Dataset excerpts –
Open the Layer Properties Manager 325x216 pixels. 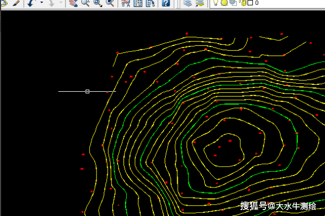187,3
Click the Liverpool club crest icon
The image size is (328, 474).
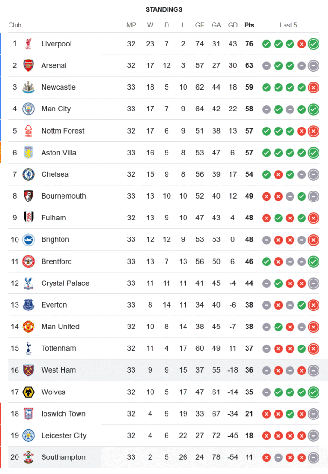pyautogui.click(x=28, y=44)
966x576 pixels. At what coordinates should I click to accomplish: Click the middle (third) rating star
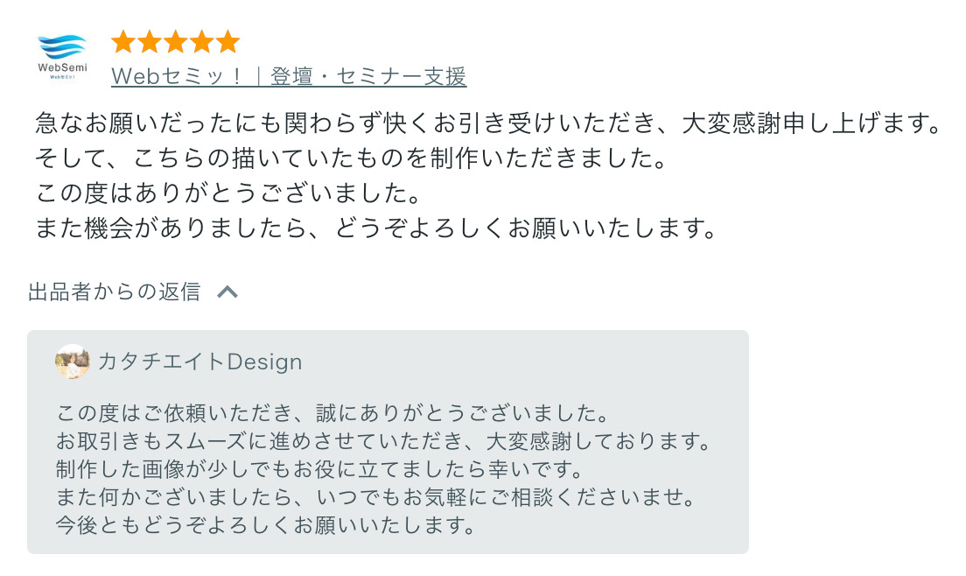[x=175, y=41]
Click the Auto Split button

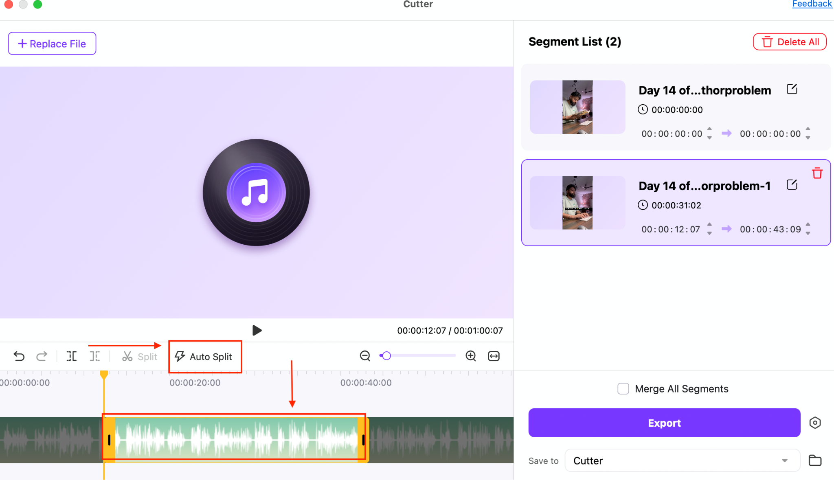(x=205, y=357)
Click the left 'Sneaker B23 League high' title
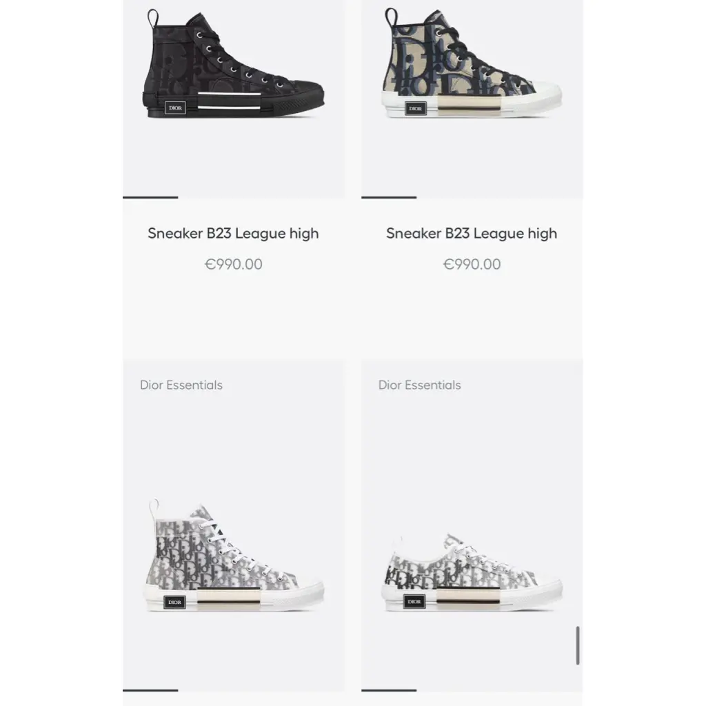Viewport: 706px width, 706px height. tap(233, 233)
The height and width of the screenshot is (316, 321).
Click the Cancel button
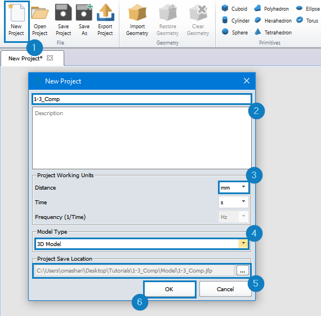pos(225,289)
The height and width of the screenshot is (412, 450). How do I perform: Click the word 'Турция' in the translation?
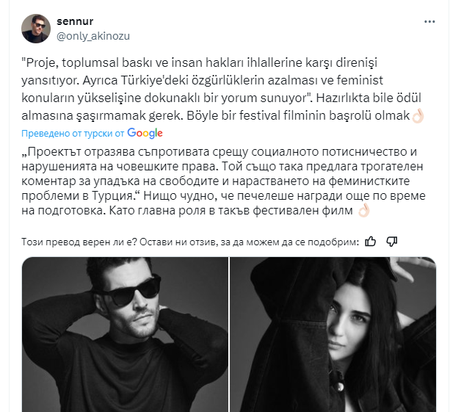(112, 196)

Directions for this task – The answer must consist solely of the lines from the line containing "Click the Cancel button" to the end of the data, reproduced exactly, with every picture left out.

Solution –
Click the Cancel button
pos(225,289)
The height and width of the screenshot is (412, 450). How do I perform: Click the word 'Турция' in the translation?
(112, 196)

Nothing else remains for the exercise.